Re: Does Memtable resides in Heap?

2013-04-15 Thread Jay Svc
Thanks Vitor,

So as per recommendation its only efficient when heap size is below 8GB.
How about when we have more RAM, does that rest of the RAM can be left for
OS to make use?

How about the bloom filter and index samples, are they part of off-heap?

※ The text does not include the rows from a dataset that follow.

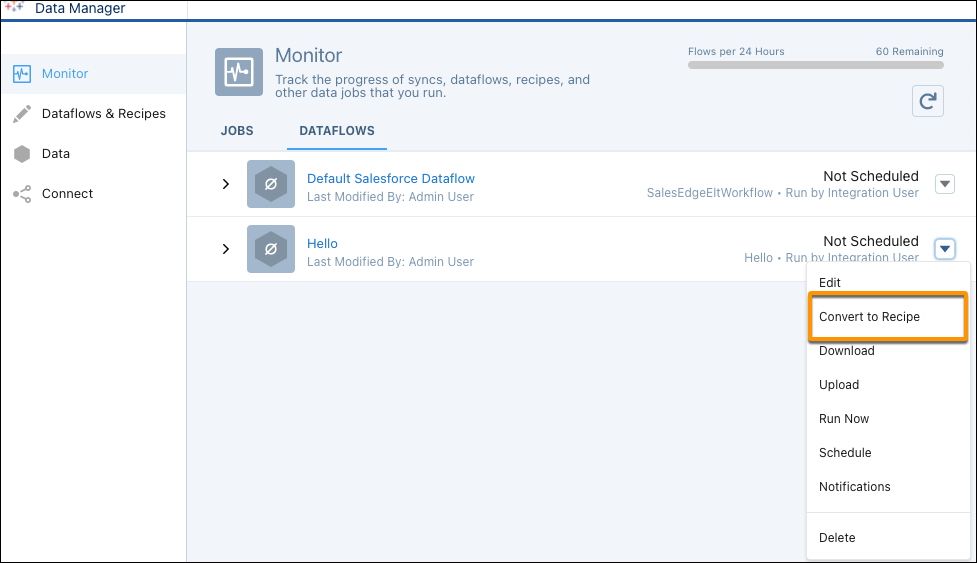This screenshot has width=977, height=563.
Task: Open the Hello dataflow link
Action: click(322, 243)

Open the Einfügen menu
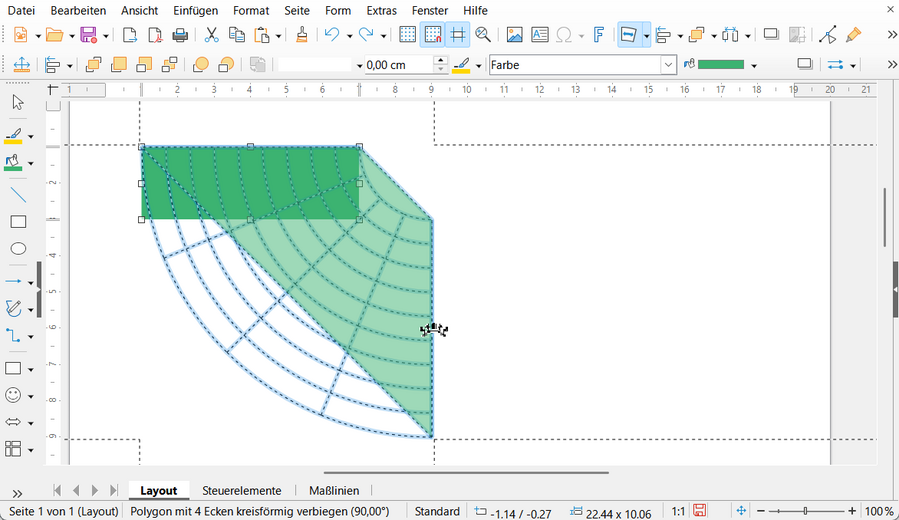point(195,10)
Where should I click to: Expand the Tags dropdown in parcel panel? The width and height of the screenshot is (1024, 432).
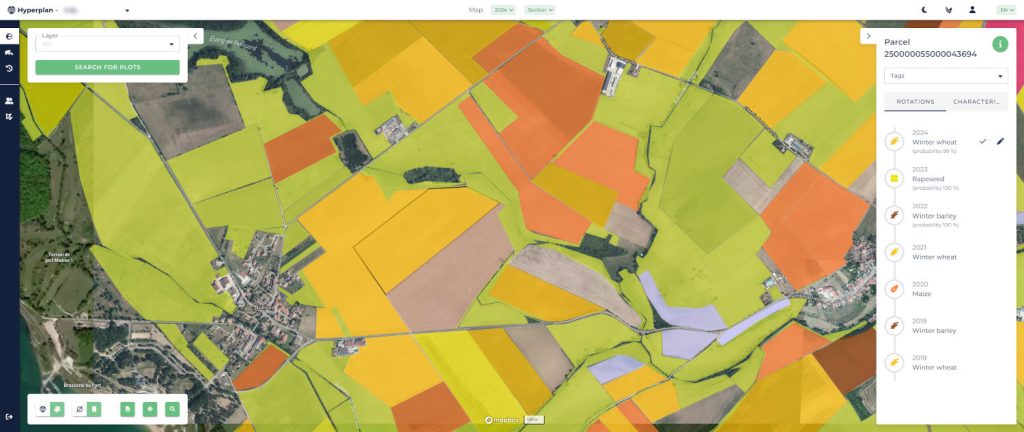pos(945,76)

Thank you for your response.

Regards,
Jay


On Thu, Apr 11, 2013 at 10:35 PM, Viktor Jevdokimov 
viktor.jevdoki...@adform.com wrote:

 Memtables resides in heap, write rate impacts GC, more writes - more
 frequent and longer ParNew GC pauses.


 From: Jay Svc [mailto:jaytechg...@gmail.com]
 Sent: Friday, April 12, 2013 01:03
 To: user@cassandra.apache.org
 Subject: Does Memtable resides in Heap?

 Hi Team,

 I have got this 8GB of RAM out of that 4GB allocated to Java Heap. My
 question is the size of Memtable does it contribute to heap size? or they
 are part of off-heap?

 Does bigger Memtable would have impact on GC and overall memory management?

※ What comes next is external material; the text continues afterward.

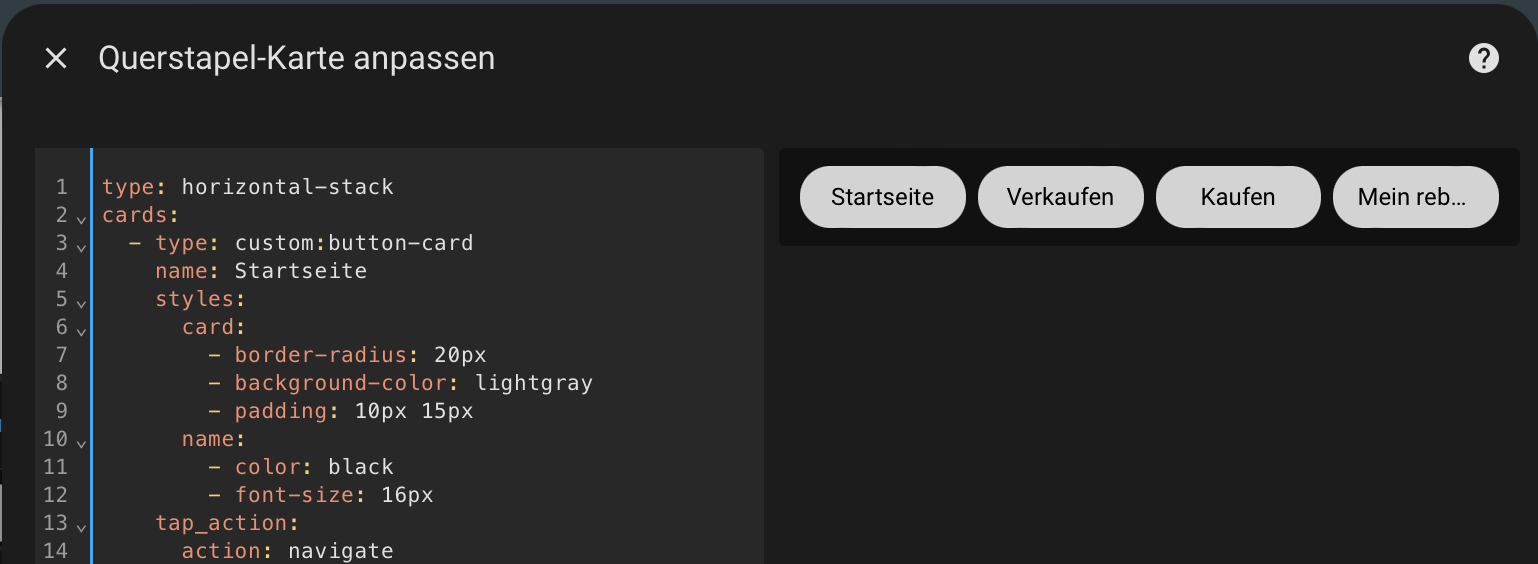The height and width of the screenshot is (564, 1538).
Task: Click the Startseite preview button
Action: (x=882, y=197)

 I am using DSE 3.0 / Cassandra 1.1.9.

 Thanks,
 Jay

 Best regards / Pagarbiai

 Viktor Jevdokimov
 Senior Developer

 Email: viktor.jevdoki...@adform.com
 Phone: +370 5 212 3063
 Fax: +370 5 261 0453

 J. Jasinskio 16C,
 LT-01112 Vilnius,
 Lithuania



 Disclaimer: The information contained in this message and attachments is
 intended solely for the attention and use of the named addressee and may be
 confidential. If you are not the intended recipient, you are reminded that
 the information remains the property of the sender. You must not use,
 disclose, distribute, copy, print or rely on this e-mail. If you have
 received this message in error, please contact the sender immediately and
 irrevocably delete this message and any copies.